- 中盤以降、勇者を殺した「真犯人」が何度も覆されてどんどんのめり込まされていった。
- タイトルの問いに答えるとするなら、勇者を殺したのはシンプルに魔人であるし、アレスに期待した巫女でもあるし、魔王を倒した勇者自身でもあるし、勇者に期待した村の人たちでもあったのだろう。どの答えも間違っていないと思う。
- これから勇者、魔王、王様、勇者の褒賞として献上される王女。この関係性のRPGを見かけるたびに。この作品を思い出しそう。
- 章が細かく分かれていて、普段一般小説を読まない人間にも読みやすかった。
- レオンもマリアもソロンも、共に戦った勇者を語るその口調が悪辣すぎて、同じパーティーと言えど、関係性の内情は所詮こんなものかとテンションがダダ下がりする。
- アレスの章で母親の口から語られた従弟の存在から、多くの読者が、勇者が旅の途中で入れ替わったことに気づいただろう。村の人たちが語る勇者像と、レオンたちが語る勇者像に乖離がありすぎた。
- ザックではなく、真に勇者アレスが魔王を打ち倒す世界線も存在したのだろうか。したのかもしれないが、その場合、勇者と王女は結ばれなかったと思う。
- 村人として平穏に生きる勇者ザックに「好きな人と結婚する、っていう約束を果たしに」と王女が告げたシーンは、全私が五体投地した。あまりにも尊い。彼女は王族として勇者の生き様を文献にまとめるという事業を遂行していたというより、ただ、好きな人に会いたかったんだなあ。

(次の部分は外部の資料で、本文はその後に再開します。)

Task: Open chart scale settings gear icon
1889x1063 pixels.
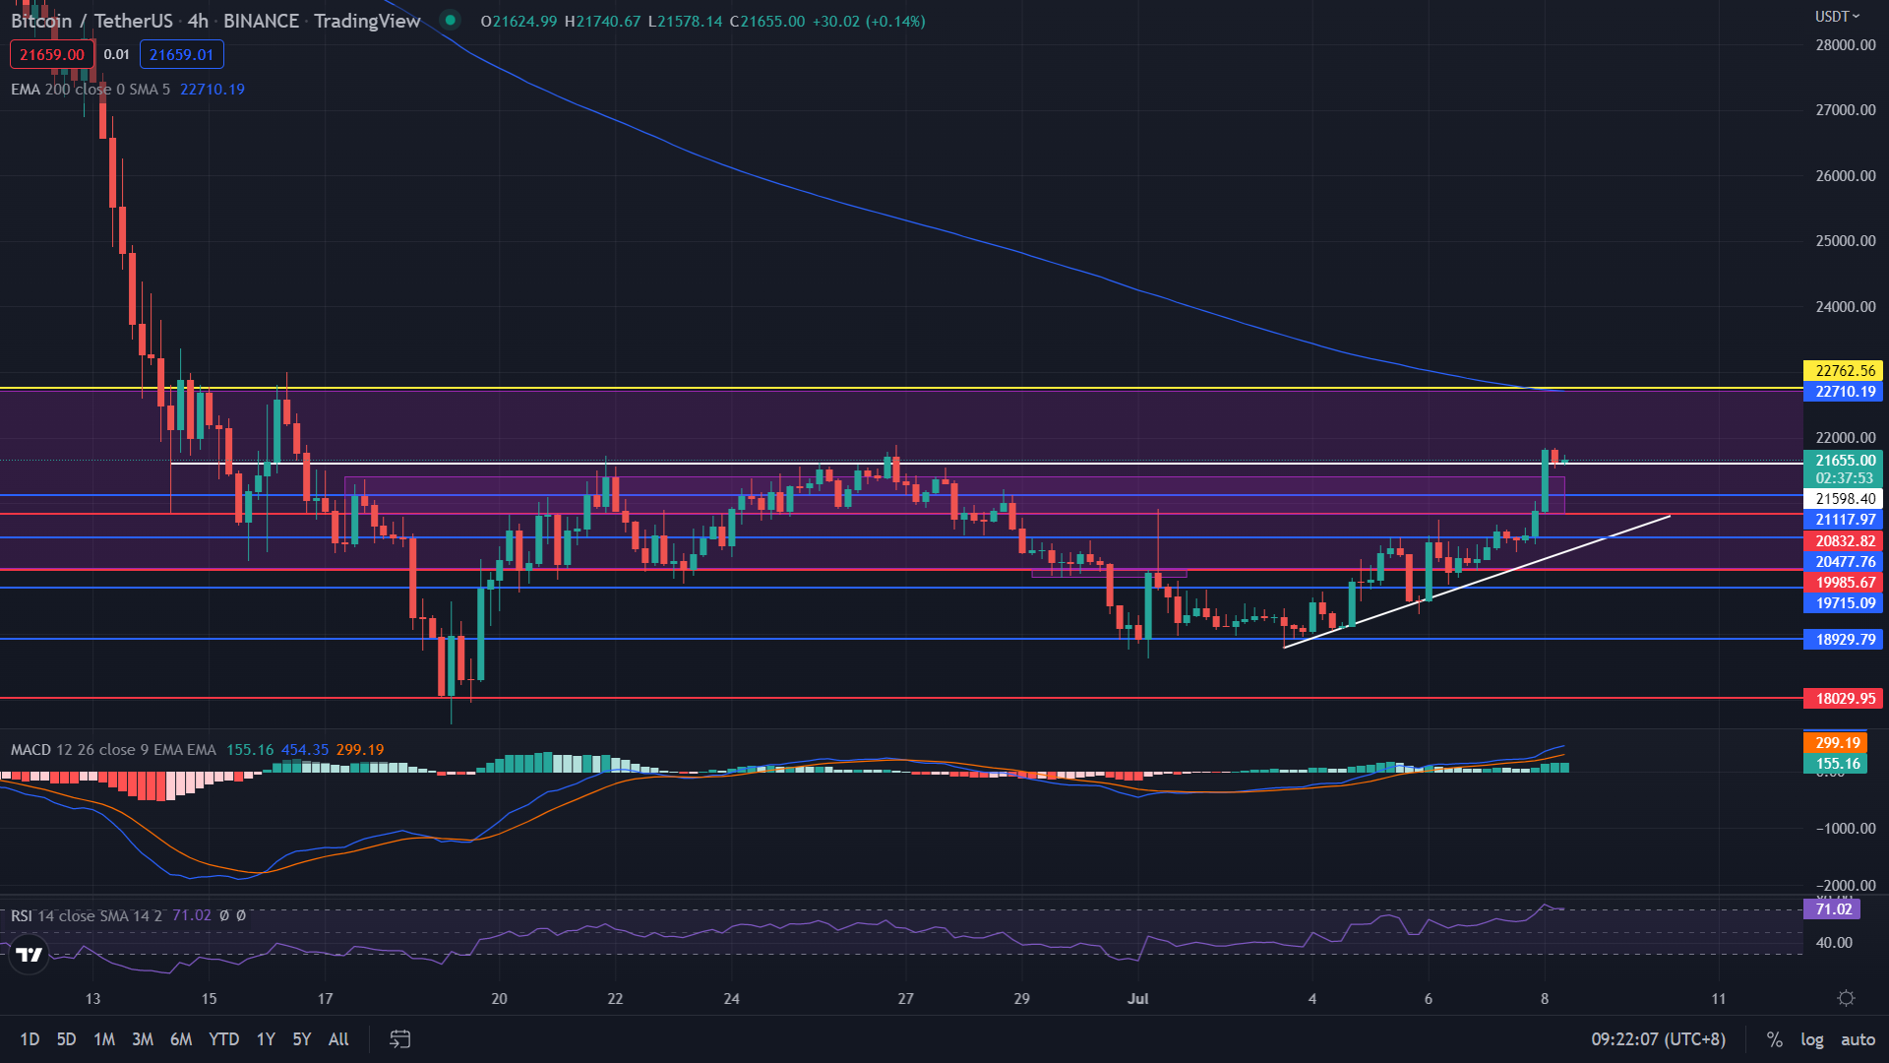Action: click(x=1846, y=998)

- 予言者に選ばれた勇者が道半ばで魔人に殺され、その旅の友が勇者として魔王打ち倒したという真実があっさり国民に受け入れられたことは、あまりにもあっさりすぎて違和感がある。大きな反発と混乱が起きそうなものだが、そのあたりの過程は割愛されたんだろうか。
- だってみんな、最初から勇者らしい勇者が好きじゃん? 勇者を志した時点で、剣技も魔法も回復術もろくに使えなかった泥臭い勇者を、国民が万歳三唱で受け入れるだろうか?
- ザックが国王として即位する未来はあまり想像できない。かといって、国王の右腕――大臣のような立場に就任する姿もあまり想像できない。
- 彼は権力で人を守るよりも、自身のその剣と腕で人を守ることを選ぶんじゃないだろうか?
- だから一番しっくりくるのは、例えば騎士団長とか。この国のトップは、自力で声を掻き集め、最終的に勇者の正体と予言者の正体に辿り着いた王女に与えられるべき立場だと思う。
- 学院時代のザックに対するマリアの所業は、非人道的という一言で片付けるにはあまりにも惨い行為だったけれど、その行為の数々が、巡り巡って結果的に市井の洋菓子店を救っていたのかとわかったら、真正面から糾弾することもできない、悔しい。
- 預言者=巫女の千年にもわたる輪廻はあまりにも壮絶。彼女の精神を蝕んだのは、永世、度重なる失敗、人々を救えないこと……いや、案外「孤独」だったのかもしれない。巫女は外界とは隔離された場所で、ずっと一人だった。
- ザックの生き様が祖父の生き写しすぎて、ひょっとして同じ魂を持って生まれてきた者なんじゃないかと錯覚してしまう。